**YOUR GOAL**:
List every line of the material below that contains the word "Click".

**PROVIDED RECORDS**:

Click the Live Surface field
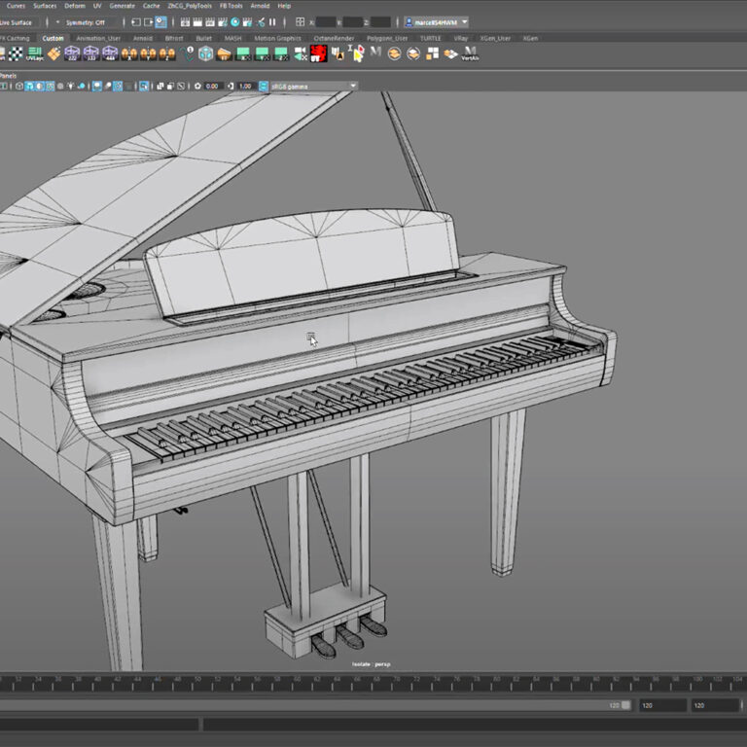 coord(19,21)
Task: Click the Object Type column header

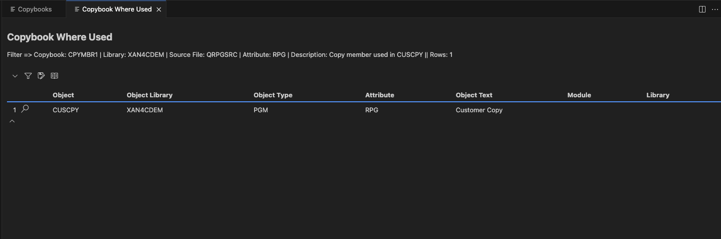Action: coord(273,95)
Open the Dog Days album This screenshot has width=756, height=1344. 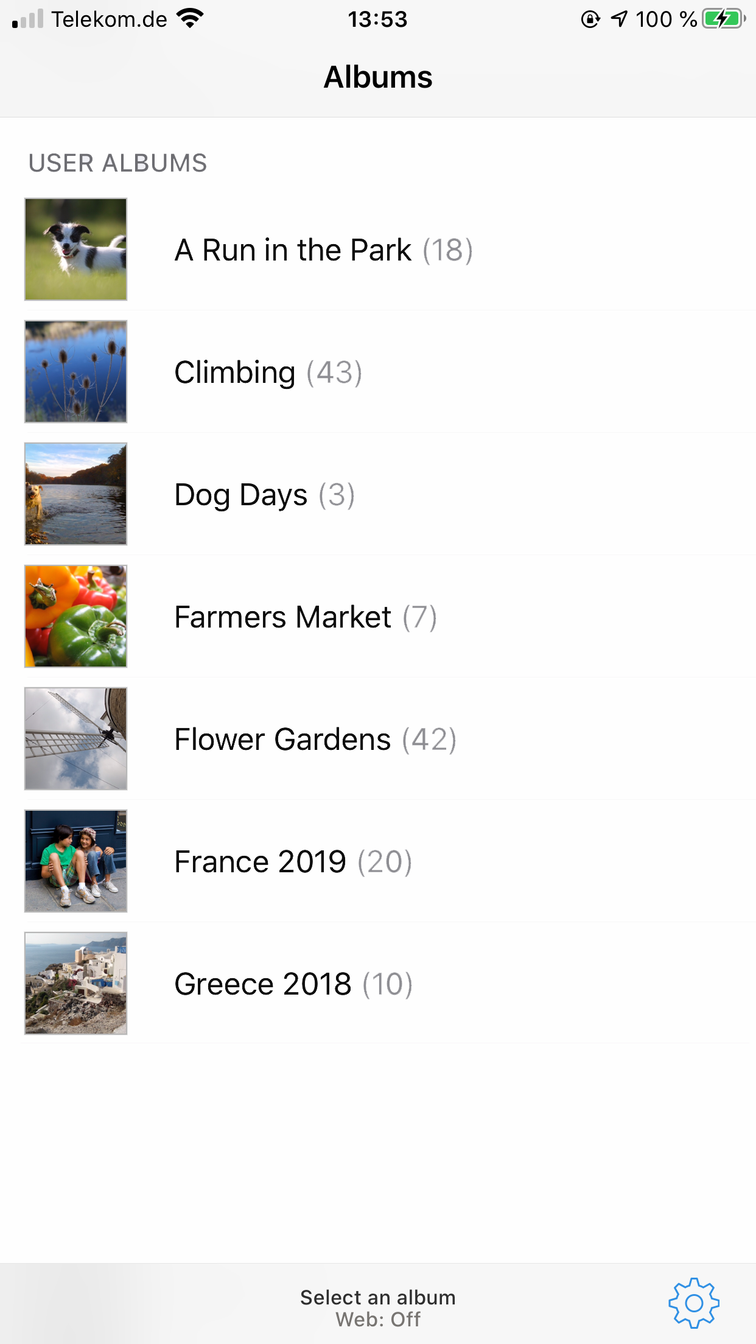[x=264, y=495]
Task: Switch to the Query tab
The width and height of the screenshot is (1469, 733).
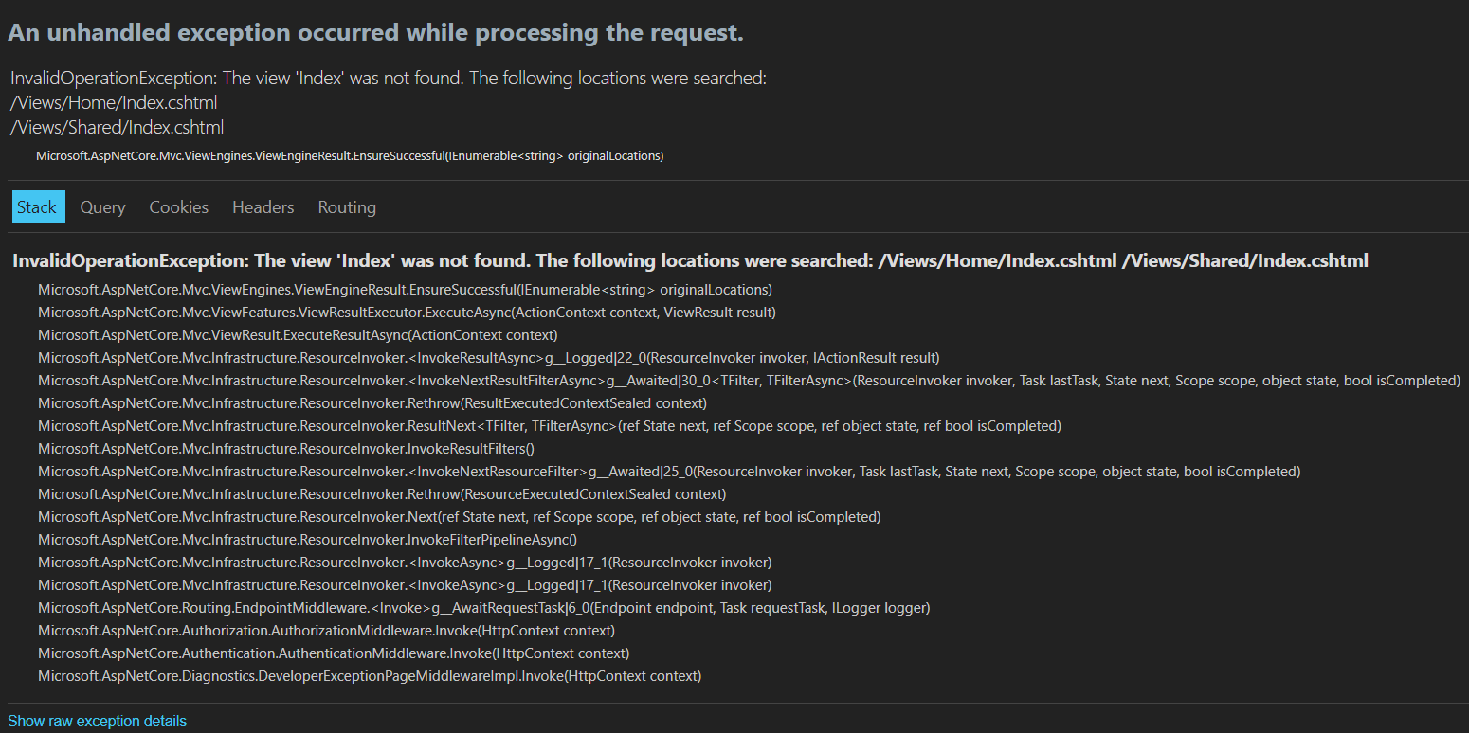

**REPLY TO THE TASK**:
Click the Live Surface field
Task: Click the Object Type column header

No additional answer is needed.